Exercise goal
Convert the records below into a Markdown table with the columns Row and Line. Put each line's sequential number under Row and the line itself under Line, omitting blank lines.

--- Data ---

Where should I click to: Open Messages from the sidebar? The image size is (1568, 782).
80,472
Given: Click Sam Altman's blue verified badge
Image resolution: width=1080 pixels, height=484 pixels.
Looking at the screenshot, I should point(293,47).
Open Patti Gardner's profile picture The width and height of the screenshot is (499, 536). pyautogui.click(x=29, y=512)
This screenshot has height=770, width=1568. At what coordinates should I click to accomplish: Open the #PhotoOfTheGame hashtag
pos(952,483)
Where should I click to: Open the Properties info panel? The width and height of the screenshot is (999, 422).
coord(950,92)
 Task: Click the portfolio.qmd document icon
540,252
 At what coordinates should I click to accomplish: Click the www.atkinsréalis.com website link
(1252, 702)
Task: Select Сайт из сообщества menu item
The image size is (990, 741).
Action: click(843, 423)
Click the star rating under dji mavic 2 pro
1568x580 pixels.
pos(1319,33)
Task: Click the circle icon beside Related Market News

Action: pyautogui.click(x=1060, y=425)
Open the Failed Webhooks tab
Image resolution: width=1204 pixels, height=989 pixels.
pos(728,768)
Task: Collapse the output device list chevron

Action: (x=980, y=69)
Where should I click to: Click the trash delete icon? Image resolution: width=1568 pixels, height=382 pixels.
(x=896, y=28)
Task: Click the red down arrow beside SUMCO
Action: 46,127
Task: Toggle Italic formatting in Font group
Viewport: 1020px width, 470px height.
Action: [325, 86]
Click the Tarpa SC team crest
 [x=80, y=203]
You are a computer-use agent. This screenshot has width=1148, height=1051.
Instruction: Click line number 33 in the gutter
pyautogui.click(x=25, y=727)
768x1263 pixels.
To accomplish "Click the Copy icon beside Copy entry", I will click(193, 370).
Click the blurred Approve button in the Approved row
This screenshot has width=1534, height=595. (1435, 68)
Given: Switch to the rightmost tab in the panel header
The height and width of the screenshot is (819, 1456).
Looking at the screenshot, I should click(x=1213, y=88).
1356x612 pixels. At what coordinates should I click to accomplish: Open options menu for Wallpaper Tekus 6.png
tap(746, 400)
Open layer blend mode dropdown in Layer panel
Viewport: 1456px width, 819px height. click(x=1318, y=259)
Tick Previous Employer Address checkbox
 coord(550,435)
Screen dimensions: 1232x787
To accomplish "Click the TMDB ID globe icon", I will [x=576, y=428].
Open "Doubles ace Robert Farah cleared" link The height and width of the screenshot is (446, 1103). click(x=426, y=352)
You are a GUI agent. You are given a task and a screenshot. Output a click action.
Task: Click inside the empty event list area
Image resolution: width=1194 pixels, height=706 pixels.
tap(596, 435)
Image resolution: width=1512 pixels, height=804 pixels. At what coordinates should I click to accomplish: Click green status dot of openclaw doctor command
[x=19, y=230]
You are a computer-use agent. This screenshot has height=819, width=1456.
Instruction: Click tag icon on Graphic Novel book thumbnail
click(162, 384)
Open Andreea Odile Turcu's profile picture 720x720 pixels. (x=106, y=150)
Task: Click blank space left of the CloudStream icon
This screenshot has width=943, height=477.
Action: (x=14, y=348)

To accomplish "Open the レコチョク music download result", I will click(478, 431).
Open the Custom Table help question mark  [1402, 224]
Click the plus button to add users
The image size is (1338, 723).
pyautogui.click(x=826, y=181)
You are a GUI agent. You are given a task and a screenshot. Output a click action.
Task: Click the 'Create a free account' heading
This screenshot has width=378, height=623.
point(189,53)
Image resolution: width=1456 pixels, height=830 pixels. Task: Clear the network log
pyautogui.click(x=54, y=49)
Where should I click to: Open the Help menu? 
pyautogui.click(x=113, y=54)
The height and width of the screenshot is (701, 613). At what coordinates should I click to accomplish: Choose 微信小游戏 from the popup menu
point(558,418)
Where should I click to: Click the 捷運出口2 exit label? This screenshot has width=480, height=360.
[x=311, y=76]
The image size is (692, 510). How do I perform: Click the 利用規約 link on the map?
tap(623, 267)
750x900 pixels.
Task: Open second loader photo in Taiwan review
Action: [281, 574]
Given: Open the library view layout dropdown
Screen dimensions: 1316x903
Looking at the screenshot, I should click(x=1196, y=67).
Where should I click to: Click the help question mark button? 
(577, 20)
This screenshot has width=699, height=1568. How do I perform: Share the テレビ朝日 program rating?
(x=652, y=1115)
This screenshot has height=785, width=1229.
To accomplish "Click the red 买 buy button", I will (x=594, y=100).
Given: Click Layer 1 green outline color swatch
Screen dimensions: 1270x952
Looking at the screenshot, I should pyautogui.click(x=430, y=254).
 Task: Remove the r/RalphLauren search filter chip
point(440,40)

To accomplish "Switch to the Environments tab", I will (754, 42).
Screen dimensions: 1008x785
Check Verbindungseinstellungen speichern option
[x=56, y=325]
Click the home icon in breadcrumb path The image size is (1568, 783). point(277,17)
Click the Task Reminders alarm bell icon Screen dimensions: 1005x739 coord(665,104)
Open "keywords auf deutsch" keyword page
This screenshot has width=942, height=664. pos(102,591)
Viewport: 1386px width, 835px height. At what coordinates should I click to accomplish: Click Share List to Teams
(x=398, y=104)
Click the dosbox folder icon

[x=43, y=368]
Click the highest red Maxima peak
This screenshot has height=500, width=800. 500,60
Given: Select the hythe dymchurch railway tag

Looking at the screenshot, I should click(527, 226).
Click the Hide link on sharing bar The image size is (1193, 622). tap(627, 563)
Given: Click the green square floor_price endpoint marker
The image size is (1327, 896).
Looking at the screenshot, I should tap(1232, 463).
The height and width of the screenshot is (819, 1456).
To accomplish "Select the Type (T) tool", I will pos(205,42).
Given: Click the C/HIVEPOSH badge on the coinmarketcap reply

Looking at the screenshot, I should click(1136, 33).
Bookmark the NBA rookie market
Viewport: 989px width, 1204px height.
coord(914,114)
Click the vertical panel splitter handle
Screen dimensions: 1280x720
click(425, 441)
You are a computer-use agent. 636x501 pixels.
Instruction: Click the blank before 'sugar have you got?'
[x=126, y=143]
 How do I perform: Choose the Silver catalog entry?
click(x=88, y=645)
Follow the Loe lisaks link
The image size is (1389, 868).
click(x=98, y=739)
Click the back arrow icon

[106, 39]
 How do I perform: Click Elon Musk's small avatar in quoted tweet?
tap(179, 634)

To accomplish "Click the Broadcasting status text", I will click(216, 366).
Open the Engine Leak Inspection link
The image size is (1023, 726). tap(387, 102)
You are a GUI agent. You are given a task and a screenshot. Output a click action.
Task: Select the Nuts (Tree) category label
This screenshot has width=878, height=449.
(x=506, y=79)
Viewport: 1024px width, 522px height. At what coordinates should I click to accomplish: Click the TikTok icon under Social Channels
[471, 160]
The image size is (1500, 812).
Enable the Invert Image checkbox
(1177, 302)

---

Answer
| Row | Line |
|---|---|
| 1 | Where should I click to: Open Messages from the sidebar? The image size is (1568, 782). |
| 2 | 80,472 |
| 3 | Given: Click Sam Altman's blue verified badge |
| 4 | Image resolution: width=1080 pixels, height=484 pixels. |
| 5 | Looking at the screenshot, I should point(293,47). |
| 6 | Open Patti Gardner's profile picture The width and height of the screenshot is (499, 536). pyautogui.click(x=29, y=512) |
| 7 | This screenshot has height=770, width=1568. At what coordinates should I click to accomplish: Open the #PhotoOfTheGame hashtag |
| 8 | pos(952,483) |
| 9 | Where should I click to: Open the Properties info panel? The width and height of the screenshot is (999, 422). |
| 10 | coord(950,92) |
| 11 |  Task: Click the portfolio.qmd document icon |
| 12 | 540,252 |
| 13 |  At what coordinates should I click to accomplish: Click the www.atkinsréalis.com website link |
| 14 | (1252, 702) |
| 15 | Task: Select Сайт из сообщества menu item |
| 16 | The image size is (990, 741). |
| 17 | Action: click(843, 423) |
| 18 | Click the star rating under dji mavic 2 pro |
| 19 | 1568x580 pixels. |
| 20 | pos(1319,33) |
| 21 | Task: Click the circle icon beside Related Market News |
| 22 | Action: pyautogui.click(x=1060, y=425) |
| 23 | Open the Failed Webhooks tab |
| 24 | Image resolution: width=1204 pixels, height=989 pixels. |
| 25 | pos(728,768) |
| 26 | Task: Collapse the output device list chevron |
| 27 | Action: (x=980, y=69) |
| 28 | Where should I click to: Click the trash delete icon? Image resolution: width=1568 pixels, height=382 pixels. |
| 29 | (x=896, y=28) |
| 30 | Task: Click the red down arrow beside SUMCO |
| 31 | Action: 46,127 |
| 32 | Task: Toggle Italic formatting in Font group |
| 33 | Viewport: 1020px width, 470px height. |
| 34 | Action: [325, 86] |
| 35 | Click the Tarpa SC team crest |
| 36 |  [x=80, y=203] |
| 37 | You are a computer-use agent. This screenshot has width=1148, height=1051. |
| 38 | Instruction: Click line number 33 in the gutter |
| 39 | pyautogui.click(x=25, y=727) |
| 40 | 768x1263 pixels. |
| 41 | To accomplish "Click the Copy icon beside Copy entry", I will click(193, 370). |
| 42 | Click the blurred Approve button in the Approved row |
| 43 | This screenshot has width=1534, height=595. (1435, 68) |
| 44 | Given: Switch to the rightmost tab in the panel header |
| 45 | The height and width of the screenshot is (819, 1456). |
| 46 | Looking at the screenshot, I should click(x=1213, y=88). |
| 47 | 1356x612 pixels. At what coordinates should I click to accomplish: Open options menu for Wallpaper Tekus 6.png |
| 48 | tap(746, 400) |
| 49 | Open layer blend mode dropdown in Layer panel |
| 50 | Viewport: 1456px width, 819px height. click(x=1318, y=259) |
| 51 | Tick Previous Employer Address checkbox |
| 52 |  coord(550,435) |
| 53 | Screen dimensions: 1232x787 |
| 54 | To accomplish "Click the TMDB ID globe icon", I will [x=576, y=428]. |
| 55 | Open "Doubles ace Robert Farah cleared" link The height and width of the screenshot is (446, 1103). click(x=426, y=352) |
| 56 | You are a GUI agent. You are given a task and a screenshot. Output a click action. |
| 57 | Task: Click inside the empty event list area |
| 58 | Image resolution: width=1194 pixels, height=706 pixels. |
| 59 | tap(596, 435) |
| 60 | Image resolution: width=1512 pixels, height=804 pixels. At what coordinates should I click to accomplish: Click green status dot of openclaw doctor command |
| 61 | [x=19, y=230] |
| 62 | You are a computer-use agent. This screenshot has height=819, width=1456. |
| 63 | Instruction: Click tag icon on Graphic Novel book thumbnail |
| 64 | click(162, 384) |
| 65 | Open Andreea Odile Turcu's profile picture 720x720 pixels. (x=106, y=150) |
| 66 | Task: Click blank space left of the CloudStream icon |
| 67 | This screenshot has width=943, height=477. |
| 68 | Action: (x=14, y=348) |
| 69 | To accomplish "Open the レコチョク music download result", I will click(478, 431). |
| 70 | Open the Custom Table help question mark  [1402, 224] |
| 71 | Click the plus button to add users |
| 72 | The image size is (1338, 723). |
| 73 | pyautogui.click(x=826, y=181) |
| 74 | You are a GUI agent. You are given a task and a screenshot. Output a click action. |
| 75 | Task: Click the 'Create a free account' heading |
| 76 | This screenshot has width=378, height=623. |
| 77 | point(189,53) |
| 78 | Image resolution: width=1456 pixels, height=830 pixels. Task: Clear the network log |
| 79 | pyautogui.click(x=54, y=49) |
| 80 | Where should I click to: Open the Help menu?  |
| 81 | pyautogui.click(x=113, y=54) |
| 82 | The height and width of the screenshot is (701, 613). At what coordinates should I click to accomplish: Choose 微信小游戏 from the popup menu |
| 83 | point(558,418) |
| 84 | Where should I click to: Click the 捷運出口2 exit label? This screenshot has width=480, height=360. |
| 85 | [x=311, y=76] |
| 86 | The image size is (692, 510). How do I perform: Click the 利用規約 link on the map? |
| 87 | tap(623, 267) |
| 88 | 750x900 pixels. |
| 89 | Task: Open second loader photo in Taiwan review |
| 90 | Action: [281, 574] |
| 91 | Given: Open the library view layout dropdown |
| 92 | Screen dimensions: 1316x903 |
| 93 | Looking at the screenshot, I should click(x=1196, y=67). |
| 94 | Where should I click to: Click the help question mark button?  |
| 95 | (577, 20) |
| 96 | This screenshot has width=699, height=1568. How do I perform: Share the テレビ朝日 program rating? |
| 97 | (x=652, y=1115) |
| 98 | This screenshot has height=785, width=1229. |
| 99 | To accomplish "Click the red 买 buy button", I will (x=594, y=100). |
| 100 | Given: Click Layer 1 green outline color swatch |
| 101 | Screen dimensions: 1270x952 |
| 102 | Looking at the screenshot, I should pyautogui.click(x=430, y=254). |
| 103 |  Task: Remove the r/RalphLauren search filter chip |
| 104 | point(440,40) |
| 105 | To accomplish "Switch to the Environments tab", I will (754, 42). |
| 106 | Screen dimensions: 1008x785 |
| 107 | Check Verbindungseinstellungen speichern option |
| 108 | [x=56, y=325] |
| 109 | Click the home icon in breadcrumb path The image size is (1568, 783). point(277,17) |
| 110 | Click the Task Reminders alarm bell icon Screen dimensions: 1005x739 coord(665,104) |
| 111 | Open "keywords auf deutsch" keyword page |
| 112 | This screenshot has width=942, height=664. pos(102,591) |
| 113 | Viewport: 1386px width, 835px height. At what coordinates should I click to accomplish: Click Share List to Teams |
| 114 | (x=398, y=104) |
| 115 | Click the dosbox folder icon |
| 116 | [x=43, y=368] |
| 117 | Click the highest red Maxima peak |
| 118 | This screenshot has height=500, width=800. 500,60 |
| 119 | Given: Select the hythe dymchurch railway tag |
| 120 | Looking at the screenshot, I should click(527, 226). |
| 121 | Click the Hide link on sharing bar The image size is (1193, 622). tap(627, 563) |
| 122 | Given: Click the green square floor_price endpoint marker |
| 123 | The image size is (1327, 896). |
| 124 | Looking at the screenshot, I should tap(1232, 463). |
| 125 | The height and width of the screenshot is (819, 1456). |
| 126 | To accomplish "Select the Type (T) tool", I will pos(205,42). |
| 127 | Given: Click the C/HIVEPOSH badge on the coinmarketcap reply |
| 128 | Looking at the screenshot, I should click(1136, 33). |
| 129 | Bookmark the NBA rookie market |
| 130 | Viewport: 989px width, 1204px height. |
| 131 | coord(914,114) |
| 132 | Click the vertical panel splitter handle |
| 133 | Screen dimensions: 1280x720 |
| 134 | click(425, 441) |
| 135 | You are a computer-use agent. 636x501 pixels. |
| 136 | Instruction: Click the blank before 'sugar have you got?' |
| 137 | [x=126, y=143] |
| 138 |  How do I perform: Choose the Silver catalog entry? |
| 139 | click(x=88, y=645) |
| 140 | Follow the Loe lisaks link |
| 141 | The image size is (1389, 868). |
| 142 | click(x=98, y=739) |
| 143 | Click the back arrow icon |
| 144 | [106, 39] |
| 145 |  How do I perform: Click Elon Musk's small avatar in quoted tweet? |
| 146 | tap(179, 634) |
| 147 | To accomplish "Click the Broadcasting status text", I will click(216, 366). |
| 148 | Open the Engine Leak Inspection link |
| 149 | The image size is (1023, 726). tap(387, 102) |
| 150 | You are a GUI agent. You are given a task and a screenshot. Output a click action. |
| 151 | Task: Select the Nuts (Tree) category label |
| 152 | This screenshot has width=878, height=449. |
| 153 | (x=506, y=79) |
| 154 | Viewport: 1024px width, 522px height. At what coordinates should I click to accomplish: Click the TikTok icon under Social Channels |
| 155 | [471, 160] |
| 156 | The image size is (1500, 812). |
| 157 | Enable the Invert Image checkbox |
| 158 | (1177, 302) |